Police Administration and Progressive Reform: Theodore Roosevelt as Police Commissioner of New York

Police Administration and Progressive Reform: Theodore Roosevelt as Police Commissioner of New York

Police Administration and Progressive Reform: Theodore Roosevelt as Police Commissioner of New York

Police Administration and Progressive Reform: Theodore Roosevelt as Police Commissioner of New York

Synopsis

"Jay Stuart Berman has written a clear, useful, and persuasive book. Regardless of Theodore Roosevelt's precise role in police reform, this study sheds considerable light on a crucial period in the development of American law enforcement, and Berman's analysis of the important relationship between a Progressive reform and the birth of the modern police makes a valuable contribution to our understanding of the history of the police in America." Criminal Justice Review

Excerpt

During the past decade, advanced research into the varied aspects of the field of criminal justice has developed an extensive body of knowledge worthy of a respected profession and academic discipline. In a field where advancements and transformations in theory, policy, practice, and technology have occurred so rapidly, research has been imperative. However, one critical aspect of the study of criminal justice in America has been sorely neglected. There has been a serious lack of historical inquiry into the processes and institutions of the criminal justice system and a resulting deficiency of historical perspective.

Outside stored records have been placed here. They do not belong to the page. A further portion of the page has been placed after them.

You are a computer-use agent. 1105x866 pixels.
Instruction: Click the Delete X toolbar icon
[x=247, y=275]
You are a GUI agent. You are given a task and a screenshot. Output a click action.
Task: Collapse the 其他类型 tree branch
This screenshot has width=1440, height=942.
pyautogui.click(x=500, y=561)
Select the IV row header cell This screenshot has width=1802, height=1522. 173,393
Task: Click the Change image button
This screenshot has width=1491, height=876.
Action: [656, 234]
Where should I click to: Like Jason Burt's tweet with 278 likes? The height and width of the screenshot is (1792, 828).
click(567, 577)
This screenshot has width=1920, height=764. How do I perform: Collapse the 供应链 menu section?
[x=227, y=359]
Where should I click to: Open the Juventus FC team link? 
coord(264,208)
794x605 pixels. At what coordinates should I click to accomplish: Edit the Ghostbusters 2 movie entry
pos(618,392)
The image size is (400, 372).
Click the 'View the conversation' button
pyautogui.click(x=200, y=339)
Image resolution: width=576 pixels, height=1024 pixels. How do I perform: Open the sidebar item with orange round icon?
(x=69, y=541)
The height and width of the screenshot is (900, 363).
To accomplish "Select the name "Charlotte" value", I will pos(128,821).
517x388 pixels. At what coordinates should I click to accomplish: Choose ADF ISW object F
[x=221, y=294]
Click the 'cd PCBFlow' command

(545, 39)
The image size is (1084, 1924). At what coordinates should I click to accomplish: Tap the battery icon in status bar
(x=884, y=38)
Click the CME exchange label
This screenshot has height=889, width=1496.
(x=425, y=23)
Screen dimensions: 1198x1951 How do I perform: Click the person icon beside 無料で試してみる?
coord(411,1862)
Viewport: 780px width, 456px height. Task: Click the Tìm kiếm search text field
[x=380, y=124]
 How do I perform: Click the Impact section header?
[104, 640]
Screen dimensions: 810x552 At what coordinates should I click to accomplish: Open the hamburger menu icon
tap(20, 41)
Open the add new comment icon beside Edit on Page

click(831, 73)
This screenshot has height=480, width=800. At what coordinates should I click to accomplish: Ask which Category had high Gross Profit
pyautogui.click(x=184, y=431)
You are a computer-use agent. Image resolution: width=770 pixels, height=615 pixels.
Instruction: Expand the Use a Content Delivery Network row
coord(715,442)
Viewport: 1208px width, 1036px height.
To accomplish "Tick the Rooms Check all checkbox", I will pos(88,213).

In order to fully understand and appreciate the sources and implications of current conditions and problems, a clear insight into the past is essential. Effective planning for future challenges requires a knowledge of historical antecedents. Of particular importance to the historical study of criminal justice in the United States is the development of American police departments. The history of the police in this country has been a pattern of reform movements, through which structure, function, personnel, and practice have been altered in efforts to improve society's response to crime.

This study involves an in-depth examination of one such reform effort and considers its social and political contexts, its approach and impact. Theodore Roosevelt served as police commissioner of New York during the period of May 1895 to . . .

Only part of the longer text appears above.